Have you ever had the client from hell? The one who has been with you for some time, maybe from the beginning, that every time you do a project for them they put you through so much grief that you feel like taking a flying leap from the top of a freeway overpass?
Well my friend, DON'T JUMP - FIRE THAT CLIENT!
It may sound like an unusual bit of advice, fire a client, but let's take a look at what a very difficult client does to our business.
I know you are saying, but I make a lot of money from that guy - hang on there is an alternative.
Yesterday I was working with a guy who was working on a project for a client. During the time I was there he received at least four calls with the client asking him to change this and tweak that. Each time he got off of the phone, he let fly with a tirade of reasons why this client was a pain in the neck.
So I asked him. "Well, why not fire that client?" He looked at me as if I were crazy. He began to say that he had been with this guy for three years and blah, blah, blah. So I told him the following:
Look, you said that each project you work on with this client is a three hour project that turns into a three day project because of changes and follow up and approvals and the like. In three days I am guessing that you could complete nine projects of the same size and value. Not only that, each time that phone rings, your stress level goes through the roof, so you have to re-adjust after each call before you can even make the changes.
To which he replied:
Well, I know that this guy is a sure thing and will give me business every month. There have been times when that business was there when I did not have any other stuff going on.
So I said:
OK then, if you do not want to fire the client, it is time to change the terms of the working relationship. You could instead write or re-write a contract that states that after a specified amount of change that each additional change will incur an additional charge. At least then you would be compensated for the extra stress to a degree.

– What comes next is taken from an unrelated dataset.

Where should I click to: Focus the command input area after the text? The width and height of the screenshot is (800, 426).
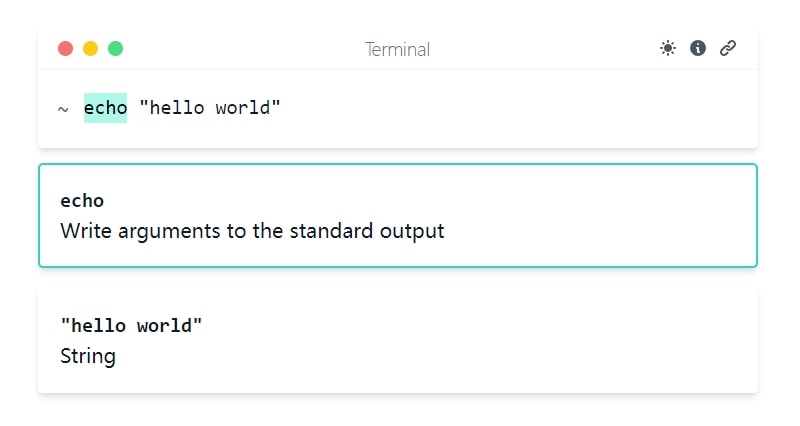coord(510,108)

He agreed that he might need to do that. He said however, to present this client with a contract after three years would not be acceptable. They had worked all of this time without one.
So my final answer was this:
You are faced with a decision of three items.
Item One: Fire the Client or continue to go through the stress that it brings to continue to work with him.
Item Two: Re-define the relationship through contractual agreement that at least compensates you for the extra time and grief
Item Three: Adjust your attitude to accept this client for the evil person that he is. Realize that no matter how stressed you get, he will not change. Feel pity for him and each time the phone rings with yet another change, say to yourself " I am smart, I am good-looking, and people like me for who I am."
So I ask you, informed reader, which of those options would you choose?
In our world today, opportunity is everywhere. It is true that there will always be difficult clients, the question remains - if they become too difficult is it cost effective to keep working with them? I suggest that you look at your client list and ask youself is there someone on it whose time has come? If the answer to those questions is yes, then do the right thing and let them go.
I guarantee that your competitor is out there waiting to call on them and do some work for them, and while they are dealing with all of the stress and issues, you have an opportunity to pitch the clients that they no longer are able to serve while they deal with their new client from hell.